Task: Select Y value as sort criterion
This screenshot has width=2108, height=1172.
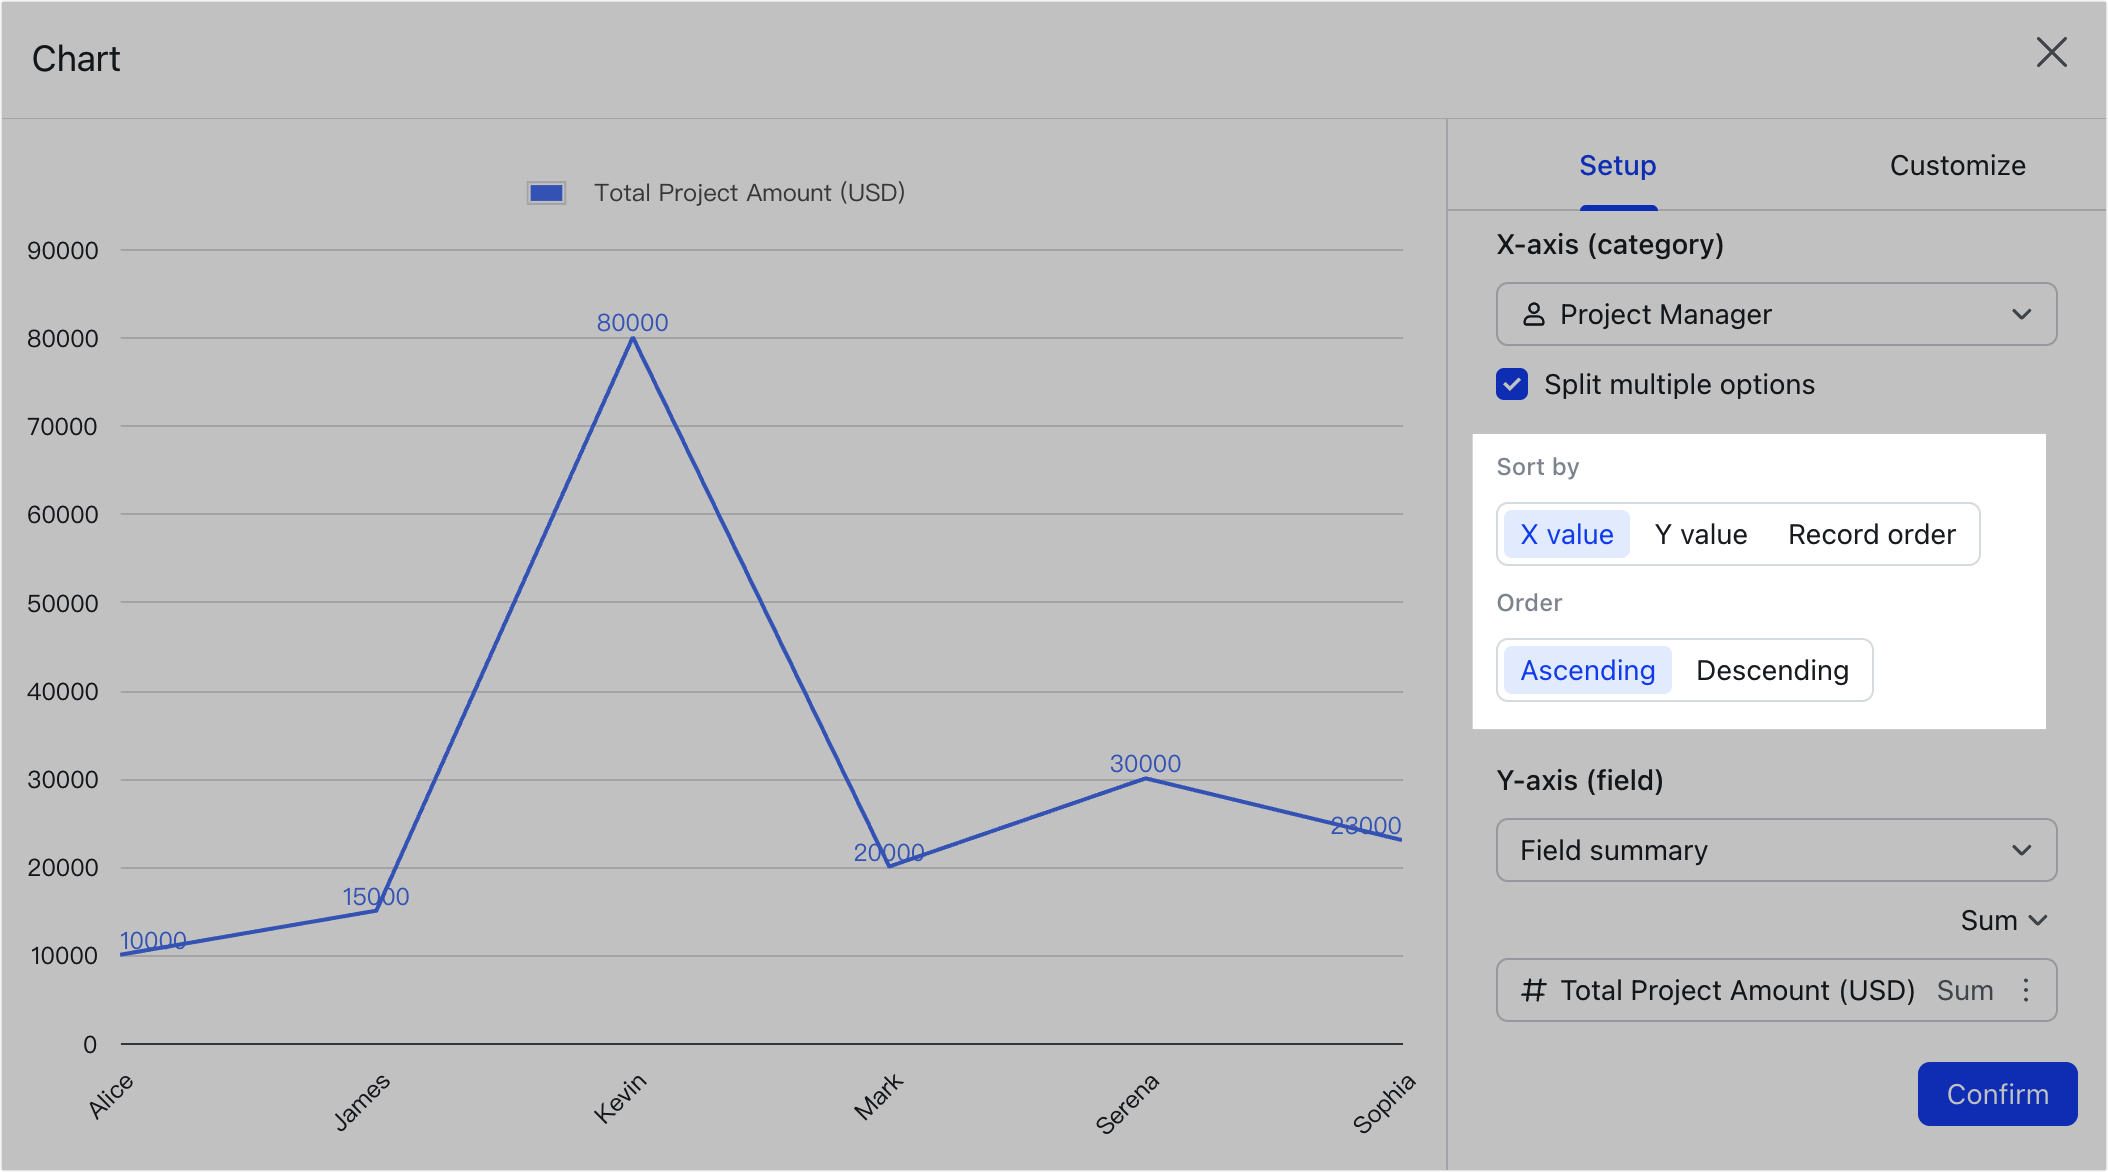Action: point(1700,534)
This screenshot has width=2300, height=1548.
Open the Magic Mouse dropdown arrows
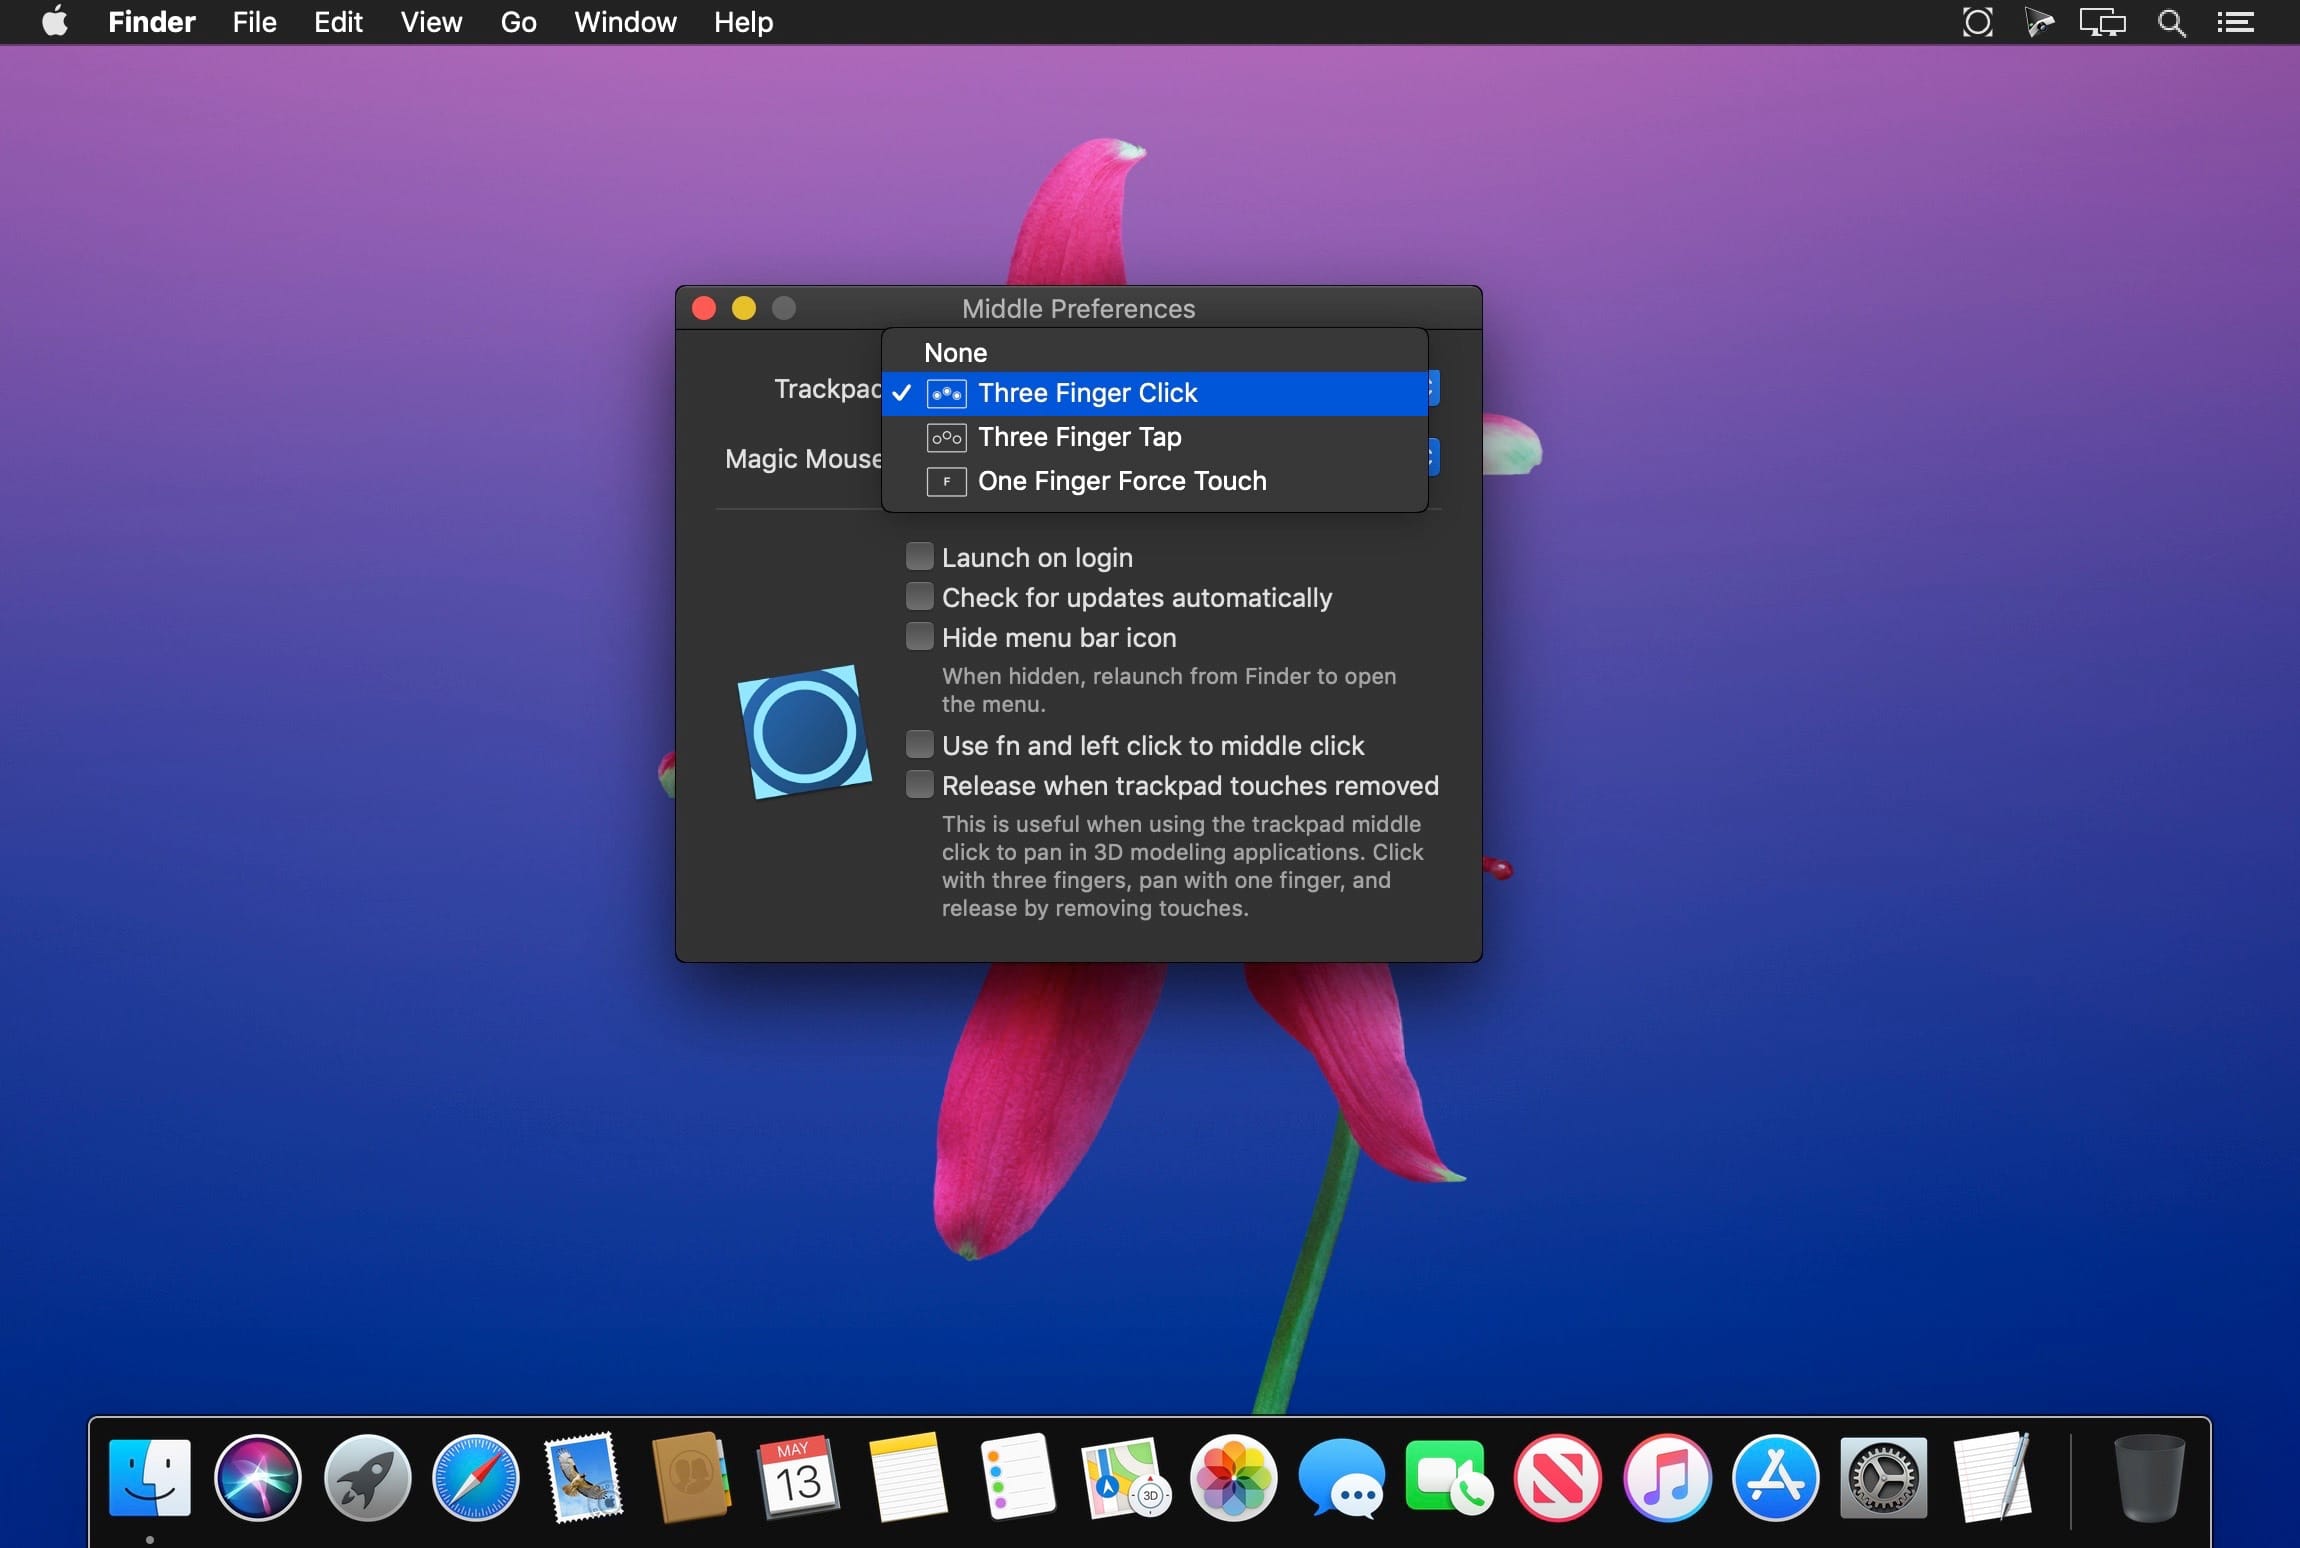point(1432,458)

# # # #

> _Exercise aim_: Starting at the line that holds "This screenshot has width=2108, height=1172." and ending at the last line of the material above, repeat each line exactly, both ends included, and leave the pictures out.

> _Written response_:
This screenshot has width=2108, height=1172.
Action: point(1700,534)
This screenshot has width=2300, height=1548.
Open the Magic Mouse dropdown arrows
point(1432,458)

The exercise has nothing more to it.